[Records from a dataset]
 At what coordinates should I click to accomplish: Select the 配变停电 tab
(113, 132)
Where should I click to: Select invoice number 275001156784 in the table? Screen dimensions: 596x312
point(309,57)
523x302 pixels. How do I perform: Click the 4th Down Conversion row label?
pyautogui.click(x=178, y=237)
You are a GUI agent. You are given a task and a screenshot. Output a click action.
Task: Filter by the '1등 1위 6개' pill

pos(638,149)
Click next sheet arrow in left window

**YOUR TASK:**
Nothing but the lines from the one holding "Task: Filter by the '1등 1위 6개' pill" to the end of the entries should be returned, each exactly as it stands.

**OUTPUT BELOW:**
Task: Filter by the '1등 1위 6개' pill

pos(638,149)
Click next sheet arrow in left window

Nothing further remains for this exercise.